2011年5月のゴールデンウイーク後半、命芽吹くブナ谷に3日間こもった
左太ももの調子は最悪で、仲間2人から遠く離され、亀のようにスローに歩くしかなかった
しかし、その分、不思議と今まで見えなかった風景が目に飛び込んでくるからオモシロイ

3日間で撮影した画像は1,200枚余り・・・これまでの倍以上も撮影してしまった
お陰で、生命踊る渓谷から「生きる力」「元気」をたくさん授かることができた
▲ブナの森は・・・イワナの宝庫

ブナ帯の渓畔林が豊かな渓流は、冷水性を好む山魚「イワナ」を育む
そんな渓流に今年一番乗りともなれば、8寸〜尺前後のイワナが入れ食いとなる
そんな体験を26年間も味わっていると、母なるブナ=イワナの方程式の確かさを実感させられる
▲ブナの森は・・・山菜、きのこの宝庫

 早春のギョウジャニンニク、バッケ、アザミ、コゴミ、ユキノシタに始まり、ブナの芽吹き〜新緑の頃になると、ホンナ、アイコ、シドケ、ヤマワサビ、ミズ、ウルイ、ヒラタケなど、ブナ帯の山菜シーズン最盛期を迎える

 5月下旬から6月の初夏を迎えると、早春の山菜に加えて、タケノコ、ウド、ゼンマイ、フキ、シイタケ、ヒラタケ、サワモダシ・・・夏は、ミズ、キクラゲ、トンビマイタケ、清流のアユやヤマメ、イワナ・・・

 秋は、ミズのコブコ、ヤマクリ、ヤマブドウ、アケビなどに加え、マイタケ、ヤマブシタケ、シイタケ、マスタケ、サワモダシ、ブナカノカ、ムキタケ、ナメコなとのキノコ類が大発生する・・・ブナの森は、早春から晩秋まで切れることなく多種多様な恵みを与えてくれる・・・

 ブナの森は、野生動物だけでなく、人間にとっても命を育む「母なる森」である
▲ブナ谷の華「オオサクラソウ」も開花
 今回出会った草花は、キバナイカリソウ、ヒトリシズカ、イワウチワ、キクザキイチゲ、ニリンソウ、エゾエンゴサク、スミレサイシン、タチツボスミレ、オオバキスミレ、バッケ、ネコノメソウ、エンレイソウ、ミヤマキケマン、ミヤマカタバミ、オオサクラソウ、シラネアオイの16種に及ぶ

 ブナの森は生物多様性の宝庫でもある
林道は、かなり手前で崩壊していた
無味乾燥な林道歩きは嫌だが、苦労を厭わない分、途中で出会ったのは地元の山菜採り一人だけ
その山菜プロの話によると、今年は出が遅く、アイコ、シドケを採るにはまだ早いとのことだった

左足の調子は相変わらず悪く、さらに山ごもり用の重い荷がのしかかる
何度も座り込み、小休止を繰り返しながらノロノロ歩く
その度に、芽吹く草木の風景を撮りまくる・・・すると、歩く元気が湧いてくるから不思議だ
▲黄色が鮮やかなイタヤカエデの花 ▲オオヤマザクラ

長い林道歩き終点で、朝飯を食べる
左足を引きずるようにして歩く姿を見た仲間が言った・・・「ここさぁ、泊まるが・・・」

********

# 求められる作業
抜粋文によると、ブナ谷で今回出会った草花は全部で何種類ですか。

# 提供資料
********

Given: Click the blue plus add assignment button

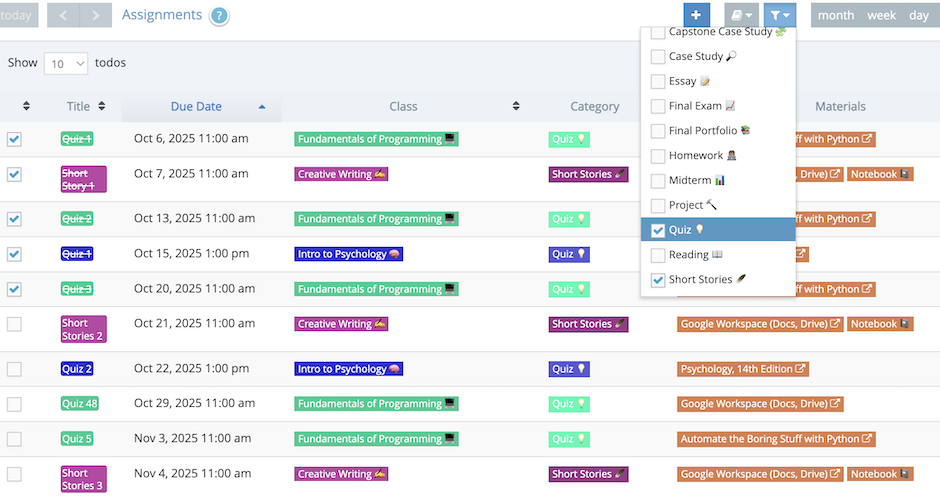Looking at the screenshot, I should (x=697, y=15).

********

# 解答
今回出会った草花は16種に及びます。